What you have to do:
Carry over every entry exactly as it appears in the records.

Data records:
== Segment start ==

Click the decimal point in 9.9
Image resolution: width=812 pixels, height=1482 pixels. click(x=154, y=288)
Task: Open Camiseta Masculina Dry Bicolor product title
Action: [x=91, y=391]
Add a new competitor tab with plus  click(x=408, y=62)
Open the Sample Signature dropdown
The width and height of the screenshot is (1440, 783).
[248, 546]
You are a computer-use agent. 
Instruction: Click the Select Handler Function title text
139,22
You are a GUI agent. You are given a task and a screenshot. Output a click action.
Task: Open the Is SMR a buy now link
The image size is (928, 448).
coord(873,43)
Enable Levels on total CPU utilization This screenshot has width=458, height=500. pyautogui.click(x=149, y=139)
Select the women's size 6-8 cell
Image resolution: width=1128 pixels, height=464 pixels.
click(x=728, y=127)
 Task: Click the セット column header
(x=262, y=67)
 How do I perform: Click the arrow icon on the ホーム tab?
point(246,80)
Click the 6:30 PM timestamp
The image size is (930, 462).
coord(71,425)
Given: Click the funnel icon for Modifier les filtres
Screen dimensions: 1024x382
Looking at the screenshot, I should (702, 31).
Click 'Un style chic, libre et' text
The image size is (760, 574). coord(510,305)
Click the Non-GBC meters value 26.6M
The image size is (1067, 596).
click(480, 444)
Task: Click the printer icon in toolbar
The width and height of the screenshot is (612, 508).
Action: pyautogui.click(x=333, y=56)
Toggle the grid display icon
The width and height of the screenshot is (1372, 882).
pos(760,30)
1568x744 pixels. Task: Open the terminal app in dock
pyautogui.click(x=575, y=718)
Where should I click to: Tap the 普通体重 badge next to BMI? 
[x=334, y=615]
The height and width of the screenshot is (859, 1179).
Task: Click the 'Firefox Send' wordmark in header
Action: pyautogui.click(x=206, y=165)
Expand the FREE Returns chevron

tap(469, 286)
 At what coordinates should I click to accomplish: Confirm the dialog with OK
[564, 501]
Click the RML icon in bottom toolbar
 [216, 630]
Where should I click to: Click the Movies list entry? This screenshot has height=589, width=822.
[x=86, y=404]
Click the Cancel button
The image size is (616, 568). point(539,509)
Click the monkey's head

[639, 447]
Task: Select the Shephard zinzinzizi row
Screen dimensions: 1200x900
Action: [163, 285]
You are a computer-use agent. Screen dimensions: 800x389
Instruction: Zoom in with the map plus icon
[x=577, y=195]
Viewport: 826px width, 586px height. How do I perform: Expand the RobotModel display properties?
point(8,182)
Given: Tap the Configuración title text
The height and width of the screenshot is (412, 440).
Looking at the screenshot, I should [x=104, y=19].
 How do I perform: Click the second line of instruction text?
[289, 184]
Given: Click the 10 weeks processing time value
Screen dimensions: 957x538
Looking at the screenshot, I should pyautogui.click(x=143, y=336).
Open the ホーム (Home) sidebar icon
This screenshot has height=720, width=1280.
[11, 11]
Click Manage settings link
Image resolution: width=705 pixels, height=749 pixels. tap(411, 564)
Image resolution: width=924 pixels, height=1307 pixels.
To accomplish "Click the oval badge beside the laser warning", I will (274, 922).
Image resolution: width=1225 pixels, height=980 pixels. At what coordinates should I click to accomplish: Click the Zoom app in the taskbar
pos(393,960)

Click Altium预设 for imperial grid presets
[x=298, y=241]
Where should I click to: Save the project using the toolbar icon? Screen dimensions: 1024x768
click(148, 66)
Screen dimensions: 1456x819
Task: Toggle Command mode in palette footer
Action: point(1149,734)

== Segment end ==

Written answer:
Click the decimal point in 9.9
Image resolution: width=812 pixels, height=1482 pixels. click(x=154, y=288)
Task: Open Camiseta Masculina Dry Bicolor product title
Action: [x=91, y=391]
Add a new competitor tab with plus  click(x=408, y=62)
Open the Sample Signature dropdown
The width and height of the screenshot is (1440, 783).
[248, 546]
You are a computer-use agent. 
Instruction: Click the Select Handler Function title text
139,22
You are a GUI agent. You are given a task and a screenshot. Output a click action.
Task: Open the Is SMR a buy now link
The image size is (928, 448).
coord(873,43)
Enable Levels on total CPU utilization This screenshot has width=458, height=500. pyautogui.click(x=149, y=139)
Select the women's size 6-8 cell
Image resolution: width=1128 pixels, height=464 pixels.
click(x=728, y=127)
 Task: Click the セット column header
(x=262, y=67)
 How do I perform: Click the arrow icon on the ホーム tab?
point(246,80)
Click the 6:30 PM timestamp
The image size is (930, 462).
coord(71,425)
Given: Click the funnel icon for Modifier les filtres
Screen dimensions: 1024x382
Looking at the screenshot, I should (702, 31).
Click 'Un style chic, libre et' text
The image size is (760, 574). coord(510,305)
Click the Non-GBC meters value 26.6M
The image size is (1067, 596).
click(480, 444)
Task: Click the printer icon in toolbar
The width and height of the screenshot is (612, 508).
Action: pyautogui.click(x=333, y=56)
Toggle the grid display icon
The width and height of the screenshot is (1372, 882).
pos(760,30)
1568x744 pixels. Task: Open the terminal app in dock
pyautogui.click(x=575, y=718)
Where should I click to: Tap the 普通体重 badge next to BMI? 
[x=334, y=615]
The height and width of the screenshot is (859, 1179).
Task: Click the 'Firefox Send' wordmark in header
Action: pyautogui.click(x=206, y=165)
Expand the FREE Returns chevron

tap(469, 286)
 At what coordinates should I click to accomplish: Confirm the dialog with OK
[564, 501]
Click the RML icon in bottom toolbar
 [216, 630]
Where should I click to: Click the Movies list entry? This screenshot has height=589, width=822.
[x=86, y=404]
Click the Cancel button
The image size is (616, 568). point(539,509)
Click the monkey's head

[639, 447]
Task: Select the Shephard zinzinzizi row
Screen dimensions: 1200x900
Action: [163, 285]
You are a computer-use agent. Screen dimensions: 800x389
Instruction: Zoom in with the map plus icon
[x=577, y=195]
Viewport: 826px width, 586px height. How do I perform: Expand the RobotModel display properties?
point(8,182)
Given: Tap the Configuración title text
The height and width of the screenshot is (412, 440).
Looking at the screenshot, I should [x=104, y=19].
 How do I perform: Click the second line of instruction text?
[289, 184]
Given: Click the 10 weeks processing time value
Screen dimensions: 957x538
Looking at the screenshot, I should pyautogui.click(x=143, y=336).
Open the ホーム (Home) sidebar icon
This screenshot has height=720, width=1280.
[11, 11]
Click Manage settings link
Image resolution: width=705 pixels, height=749 pixels. tap(411, 564)
Image resolution: width=924 pixels, height=1307 pixels.
To accomplish "Click the oval badge beside the laser warning", I will (274, 922).
Image resolution: width=1225 pixels, height=980 pixels. At what coordinates should I click to accomplish: Click the Zoom app in the taskbar
pos(393,960)

Click Altium预设 for imperial grid presets
[x=298, y=241]
Where should I click to: Save the project using the toolbar icon? Screen dimensions: 1024x768
click(148, 66)
Screen dimensions: 1456x819
Task: Toggle Command mode in palette footer
Action: point(1149,734)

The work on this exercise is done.